AgentCore, Nova Act, and Q Developer now expose agentic capabilities that embody this shift.
The real test will be how these models perform under production workloads at scale—an area I’m still evaluating.

2. The AWS Gen AI Landscape

Below is a concise view of the AWS generative‑AI ecosystem.

Foundation Layer

Amazon Bedrock – Multi‑model access and orchestration.
Amazon SageMaker AI – Custom training and deployment.

Agent Infrastructure

Amazon Bedrock AgentCore – Full‑stack for building, deploying, and operating agents.
Nova Act – Specialized browser‑automation agents.

Models

Amazon Nova 2 family – AWS’s own frontier models.
Third‑party models – Claude, Llama, Mistral, and 100 + others via Bedrock.

Development Tools

Amazon Q Developer – AI‑assisted coding directly in your IDE.
Kiro – Agentic IDE with spec‑driven development.
PartyRock – No‑code Bedrock playground.

Supporting Services

S3 Vectors – Native vector storage for Retrieval‑Augmented Generation (RAG).
CloudWatch – Agent observability and monitoring.

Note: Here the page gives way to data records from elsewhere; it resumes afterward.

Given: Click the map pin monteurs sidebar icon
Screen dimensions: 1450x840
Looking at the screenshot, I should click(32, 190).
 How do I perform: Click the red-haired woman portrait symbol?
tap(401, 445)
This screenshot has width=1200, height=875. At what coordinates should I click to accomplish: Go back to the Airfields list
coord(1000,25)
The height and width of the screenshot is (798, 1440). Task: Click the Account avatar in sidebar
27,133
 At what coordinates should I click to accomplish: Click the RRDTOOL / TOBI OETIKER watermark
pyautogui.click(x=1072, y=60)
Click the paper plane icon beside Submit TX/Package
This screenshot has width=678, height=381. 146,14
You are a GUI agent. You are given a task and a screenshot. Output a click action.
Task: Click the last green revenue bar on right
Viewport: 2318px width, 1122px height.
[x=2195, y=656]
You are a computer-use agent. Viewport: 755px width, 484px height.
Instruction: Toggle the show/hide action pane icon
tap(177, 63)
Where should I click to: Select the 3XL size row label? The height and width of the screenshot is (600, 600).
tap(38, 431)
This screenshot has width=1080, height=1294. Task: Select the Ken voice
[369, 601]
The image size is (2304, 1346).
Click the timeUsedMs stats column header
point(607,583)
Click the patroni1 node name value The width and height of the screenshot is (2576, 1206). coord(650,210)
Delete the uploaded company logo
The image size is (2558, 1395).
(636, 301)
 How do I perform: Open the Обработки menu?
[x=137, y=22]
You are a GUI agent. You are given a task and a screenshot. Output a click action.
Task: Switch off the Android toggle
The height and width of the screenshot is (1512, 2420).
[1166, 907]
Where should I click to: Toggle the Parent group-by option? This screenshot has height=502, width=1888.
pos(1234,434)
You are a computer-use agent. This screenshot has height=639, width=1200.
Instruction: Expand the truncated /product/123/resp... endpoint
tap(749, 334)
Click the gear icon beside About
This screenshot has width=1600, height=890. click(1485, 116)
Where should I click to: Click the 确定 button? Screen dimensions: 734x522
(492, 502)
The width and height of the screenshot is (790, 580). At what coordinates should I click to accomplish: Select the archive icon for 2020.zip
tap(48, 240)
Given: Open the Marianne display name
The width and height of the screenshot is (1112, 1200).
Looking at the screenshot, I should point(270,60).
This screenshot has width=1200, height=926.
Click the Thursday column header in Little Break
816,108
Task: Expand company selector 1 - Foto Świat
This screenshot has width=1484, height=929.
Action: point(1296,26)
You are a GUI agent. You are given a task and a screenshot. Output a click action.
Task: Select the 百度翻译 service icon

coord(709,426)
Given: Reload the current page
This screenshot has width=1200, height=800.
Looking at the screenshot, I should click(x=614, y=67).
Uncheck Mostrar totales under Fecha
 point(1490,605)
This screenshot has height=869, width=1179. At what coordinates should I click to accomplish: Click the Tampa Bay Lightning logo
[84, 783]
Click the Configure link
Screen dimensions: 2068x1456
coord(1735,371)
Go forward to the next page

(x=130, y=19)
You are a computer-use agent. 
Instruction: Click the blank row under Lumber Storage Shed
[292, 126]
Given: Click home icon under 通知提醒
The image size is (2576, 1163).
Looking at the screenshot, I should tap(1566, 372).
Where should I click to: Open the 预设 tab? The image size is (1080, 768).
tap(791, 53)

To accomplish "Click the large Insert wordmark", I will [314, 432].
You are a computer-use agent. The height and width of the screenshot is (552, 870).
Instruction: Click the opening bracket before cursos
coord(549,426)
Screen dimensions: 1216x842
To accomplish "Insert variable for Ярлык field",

We’ll dive into each component in the sections that follow.

3. Amazon Bedrock: The Multi‑Model Foundation

Bedrock is the central hub for accessing foundation models on AWS. If you’ve been away for a while, here’s what changed in 2025:

Model Expansion

Bedrock now offers nearly 100 server‑less foundation models, with 100+ additional models available through the Bedrock Marketplace. The December 2025 expansion added 18 open‑weight models, including:

Provider	Model(s)
Google	Gemma 3
MiniMax AI	MiniMax M2
Mistral	Mistral Large 3, Ministral series
Moonshot AI	Kimi K2
NVIDIA	Nemotron Nano 2
Anthropic	Claude 4.5 (Nov 2025) – the most capable Claude to date

Reinforcement Fine‑Tuning

Instead of traditional fine‑tuning with labelled datasets, you provide feedback signals and let the model learn through reinforcement. AWS claims 66 % accuracy gains over base models without deep‑ML expertise.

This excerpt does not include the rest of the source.